> **Task description**: Repeat the entries without change, omitting the pictures.

——————

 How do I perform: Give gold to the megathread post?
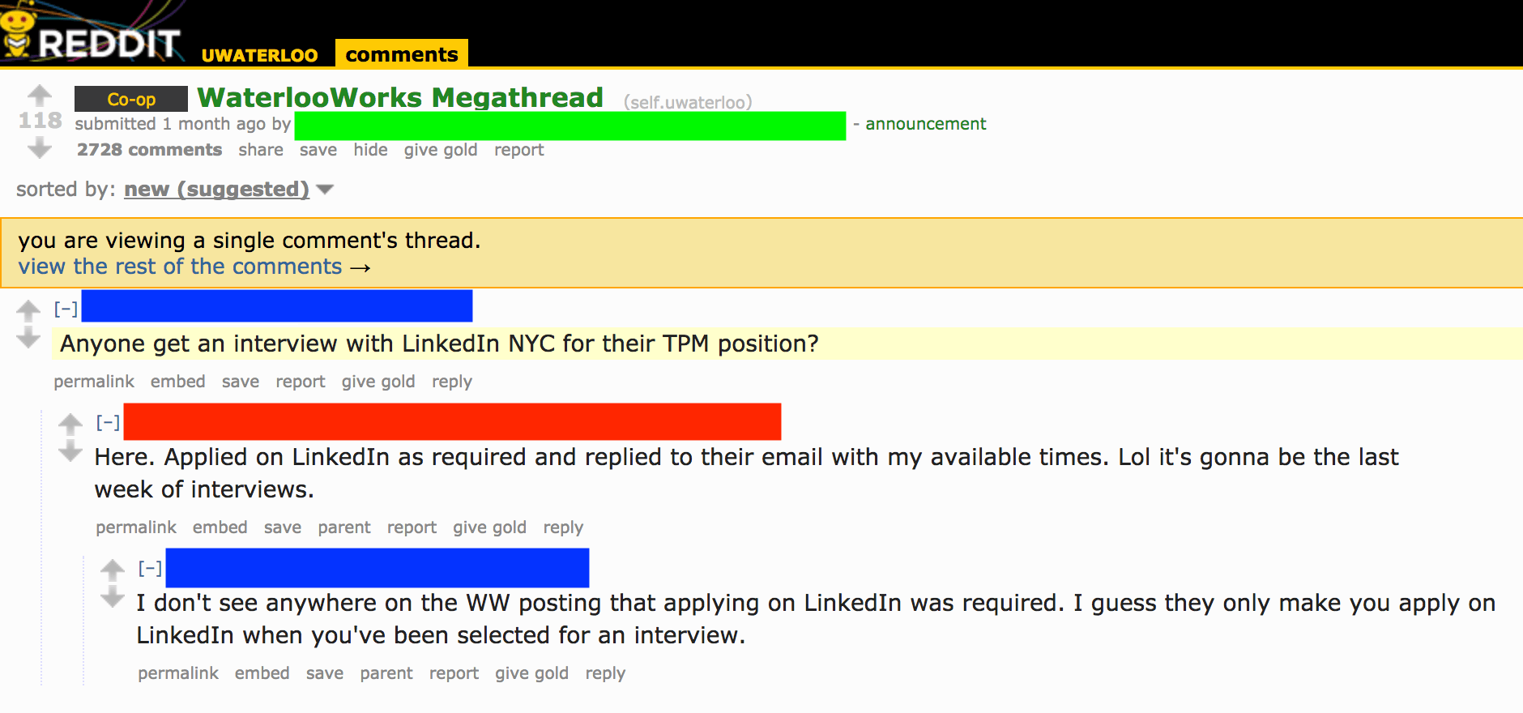point(441,150)
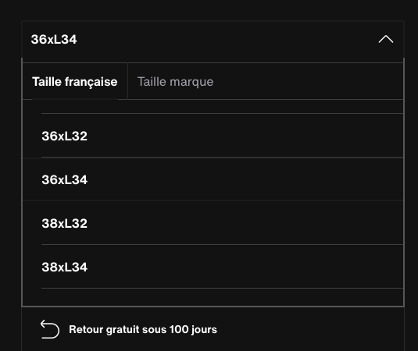Click the highlighted 36xL34 row in the options
418x351 pixels.
tap(213, 179)
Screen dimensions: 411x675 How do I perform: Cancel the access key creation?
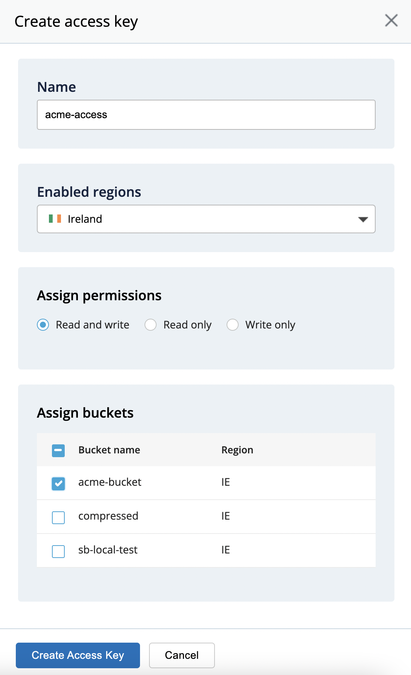(x=182, y=655)
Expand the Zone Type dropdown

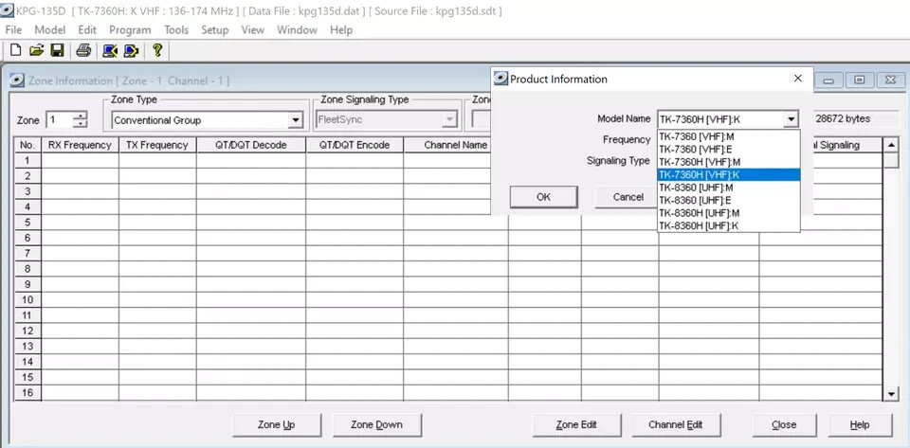click(x=295, y=120)
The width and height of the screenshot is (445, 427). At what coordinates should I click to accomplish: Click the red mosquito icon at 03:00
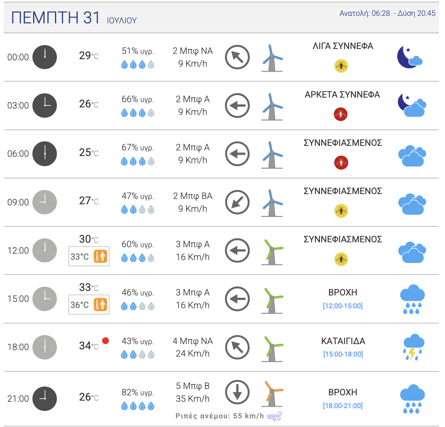(x=341, y=114)
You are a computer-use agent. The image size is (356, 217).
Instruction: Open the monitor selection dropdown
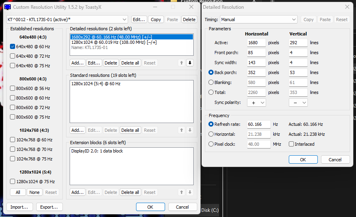point(67,20)
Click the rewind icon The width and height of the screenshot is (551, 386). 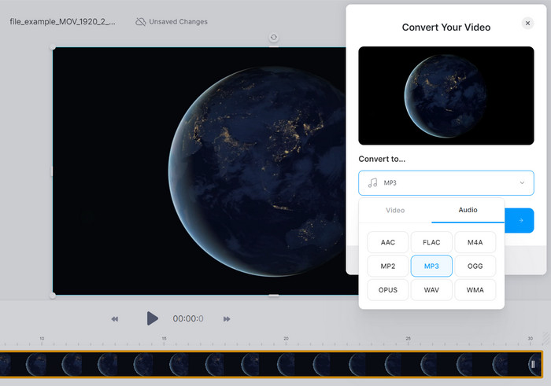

——————

> **Result**:
 How do I perform: Give gold to the megathread post?
point(441,150)
Click the highlighted 36xL34 row in the options
418x351 pixels.
tap(213, 179)
Screen dimensions: 411x675 How do I perform: Cancel the access key creation?
(x=182, y=655)
Expand the Zone Type dropdown

click(x=295, y=120)
The width and height of the screenshot is (445, 427). At what coordinates should I click to accomplish: Click the red mosquito icon at 03:00
(x=341, y=114)
You are a computer-use agent. The image size is (356, 217).
Instruction: Open the monitor selection dropdown
point(67,20)
Click the rewind icon The width and height of the screenshot is (551, 386). 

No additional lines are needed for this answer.